──────── SUPPLIED DATA

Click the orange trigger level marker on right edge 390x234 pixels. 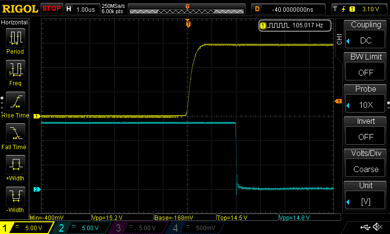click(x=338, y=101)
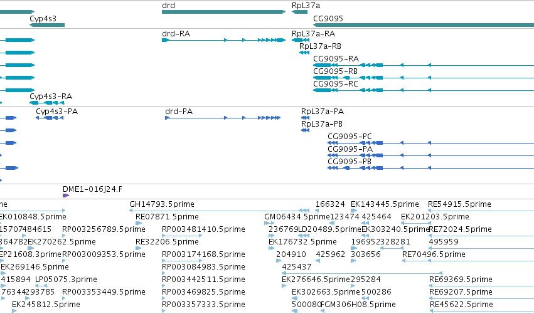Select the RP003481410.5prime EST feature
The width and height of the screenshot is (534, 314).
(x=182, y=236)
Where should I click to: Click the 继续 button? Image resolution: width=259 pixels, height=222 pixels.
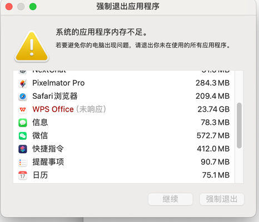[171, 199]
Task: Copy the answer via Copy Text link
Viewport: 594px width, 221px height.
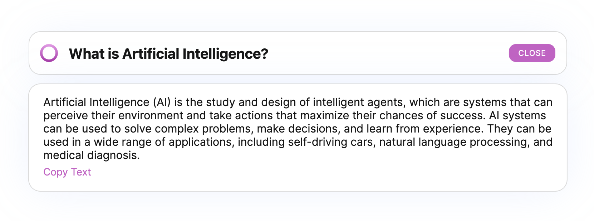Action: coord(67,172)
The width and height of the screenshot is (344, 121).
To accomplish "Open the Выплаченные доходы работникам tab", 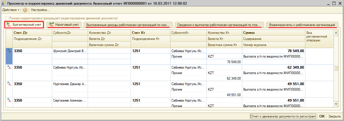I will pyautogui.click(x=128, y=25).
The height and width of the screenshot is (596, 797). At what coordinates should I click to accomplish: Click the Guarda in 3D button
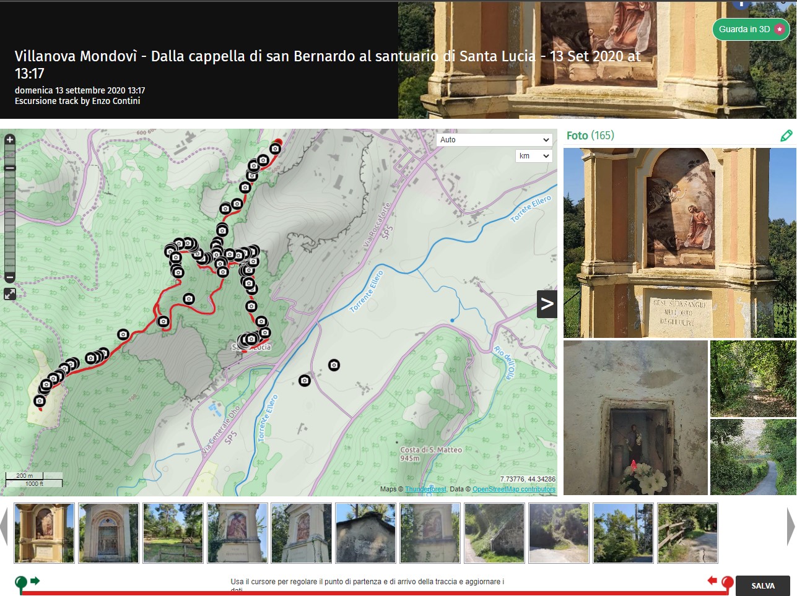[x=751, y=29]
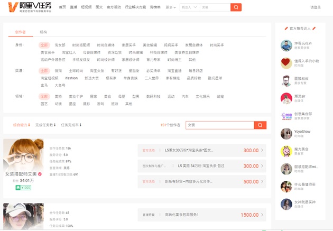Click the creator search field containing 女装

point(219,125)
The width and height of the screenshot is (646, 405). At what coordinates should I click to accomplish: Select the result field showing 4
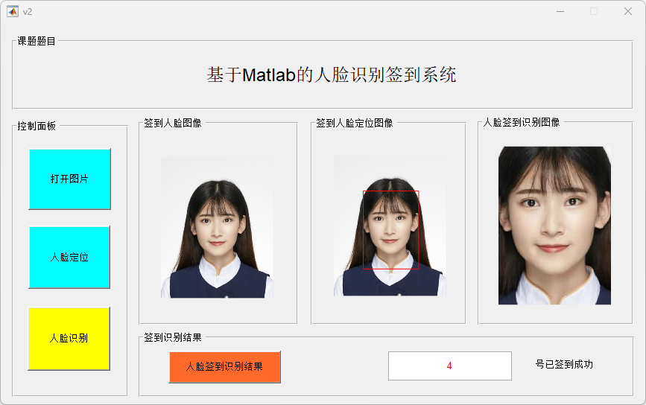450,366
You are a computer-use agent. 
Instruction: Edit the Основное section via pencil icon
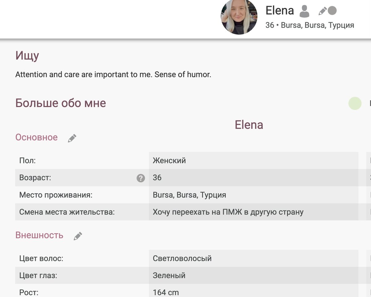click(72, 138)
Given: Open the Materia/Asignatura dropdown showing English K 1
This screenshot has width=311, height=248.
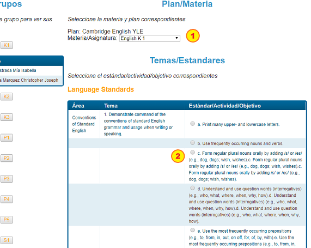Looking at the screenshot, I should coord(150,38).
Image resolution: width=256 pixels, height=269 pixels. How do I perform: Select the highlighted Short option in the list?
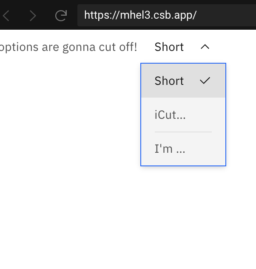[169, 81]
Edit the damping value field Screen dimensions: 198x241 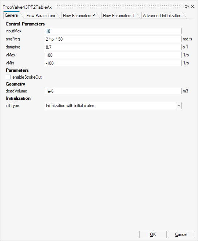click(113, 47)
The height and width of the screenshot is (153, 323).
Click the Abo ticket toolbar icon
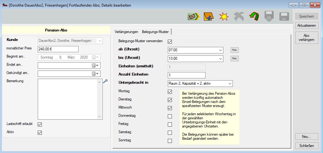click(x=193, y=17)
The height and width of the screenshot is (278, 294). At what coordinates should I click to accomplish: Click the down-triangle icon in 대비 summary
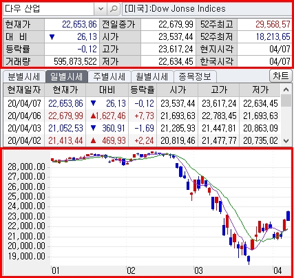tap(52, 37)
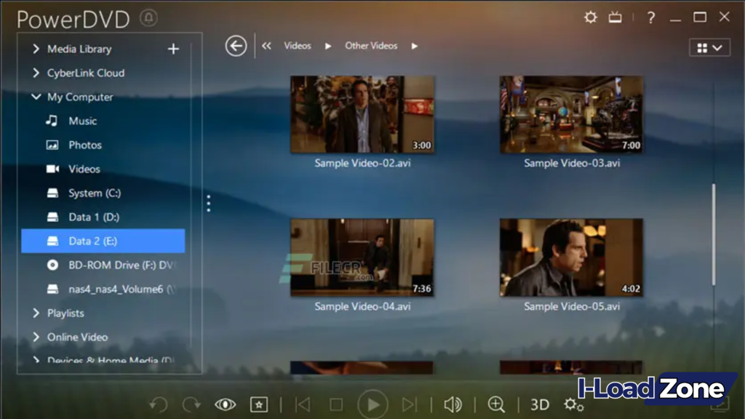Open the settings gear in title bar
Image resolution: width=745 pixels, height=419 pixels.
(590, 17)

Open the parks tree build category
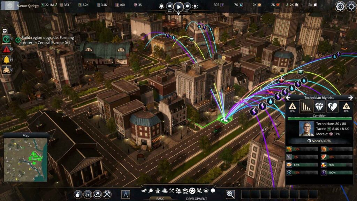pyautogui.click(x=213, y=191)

────────────────
──────── SUPPLIED DATA

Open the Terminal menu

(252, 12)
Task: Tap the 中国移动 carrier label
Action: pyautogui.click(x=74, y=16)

────────────────
──────── SUPPLIED DATA

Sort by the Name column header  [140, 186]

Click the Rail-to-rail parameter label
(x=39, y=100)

────────────────

**OBJECTIVE**. Rewrite the records between the line holding "Sort by the" and the line holding "(x=39, y=100)", inclusive, keeping the requests as they are but multiplying every coordinate in the answers by 0.35 and rounding to whole numbers, with halves going up. Give only those lines.

**CORRECT RESULT**.
Sort by the Name column header  [49, 65]

Click the Rail-to-rail parameter label
(x=14, y=35)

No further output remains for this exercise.